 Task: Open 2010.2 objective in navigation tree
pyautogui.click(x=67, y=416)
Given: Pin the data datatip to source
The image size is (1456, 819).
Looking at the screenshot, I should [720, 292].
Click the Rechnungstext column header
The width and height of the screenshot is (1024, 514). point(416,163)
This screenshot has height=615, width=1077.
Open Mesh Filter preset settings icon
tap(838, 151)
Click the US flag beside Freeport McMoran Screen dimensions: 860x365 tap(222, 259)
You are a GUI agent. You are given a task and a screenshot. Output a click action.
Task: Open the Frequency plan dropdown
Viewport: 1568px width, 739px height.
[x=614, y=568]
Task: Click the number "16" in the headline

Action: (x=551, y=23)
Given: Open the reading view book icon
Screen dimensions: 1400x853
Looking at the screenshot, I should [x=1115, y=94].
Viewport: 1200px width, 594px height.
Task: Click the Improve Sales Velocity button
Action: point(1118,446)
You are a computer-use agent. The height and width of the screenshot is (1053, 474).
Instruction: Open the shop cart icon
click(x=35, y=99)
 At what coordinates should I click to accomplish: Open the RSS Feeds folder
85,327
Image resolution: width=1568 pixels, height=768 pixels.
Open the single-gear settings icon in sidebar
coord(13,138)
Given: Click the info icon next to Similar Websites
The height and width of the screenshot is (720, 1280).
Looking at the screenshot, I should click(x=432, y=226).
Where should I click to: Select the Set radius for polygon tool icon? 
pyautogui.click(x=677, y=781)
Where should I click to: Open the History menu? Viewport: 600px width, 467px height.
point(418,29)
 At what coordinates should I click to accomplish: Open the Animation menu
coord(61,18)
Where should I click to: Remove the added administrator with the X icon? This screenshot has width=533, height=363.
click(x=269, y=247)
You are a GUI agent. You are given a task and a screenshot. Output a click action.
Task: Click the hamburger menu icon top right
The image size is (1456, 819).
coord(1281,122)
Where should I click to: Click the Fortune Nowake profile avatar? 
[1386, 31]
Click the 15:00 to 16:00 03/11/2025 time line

WHAT THE TASK REQUIRES:
Copy out the material, keeping every line exactly as it is.

TASK SOLUTION:
 Task: Open 2010.2 objective in navigation tree
pyautogui.click(x=67, y=416)
Given: Pin the data datatip to source
The image size is (1456, 819).
Looking at the screenshot, I should [720, 292].
Click the Rechnungstext column header
The width and height of the screenshot is (1024, 514). point(416,163)
This screenshot has height=615, width=1077.
Open Mesh Filter preset settings icon
tap(838, 151)
Click the US flag beside Freeport McMoran Screen dimensions: 860x365 tap(222, 259)
You are a GUI agent. You are given a task and a screenshot. Output a click action.
Task: Open the Frequency plan dropdown
Viewport: 1568px width, 739px height.
[x=614, y=568]
Task: Click the number "16" in the headline

Action: (x=551, y=23)
Given: Open the reading view book icon
Screen dimensions: 1400x853
Looking at the screenshot, I should [x=1115, y=94].
Viewport: 1200px width, 594px height.
Task: Click the Improve Sales Velocity button
Action: point(1118,446)
You are a computer-use agent. The height and width of the screenshot is (1053, 474).
Instruction: Open the shop cart icon
click(x=35, y=99)
 At what coordinates should I click to accomplish: Open the RSS Feeds folder
85,327
Image resolution: width=1568 pixels, height=768 pixels.
Open the single-gear settings icon in sidebar
coord(13,138)
Given: Click the info icon next to Similar Websites
The height and width of the screenshot is (720, 1280).
Looking at the screenshot, I should click(x=432, y=226).
Where should I click to: Select the Set radius for polygon tool icon? 
pyautogui.click(x=677, y=781)
Where should I click to: Open the History menu? Viewport: 600px width, 467px height.
point(418,29)
 At what coordinates should I click to accomplish: Open the Animation menu
coord(61,18)
Where should I click to: Remove the added administrator with the X icon? This screenshot has width=533, height=363.
click(x=269, y=247)
You are a GUI agent. You are given a task and a screenshot. Output a click action.
Task: Click the hamburger menu icon top right
The image size is (1456, 819).
coord(1281,122)
Where should I click to: Click the Fortune Nowake profile avatar? 
[1386, 31]
Click the 15:00 to 16:00 03/11/2025 time line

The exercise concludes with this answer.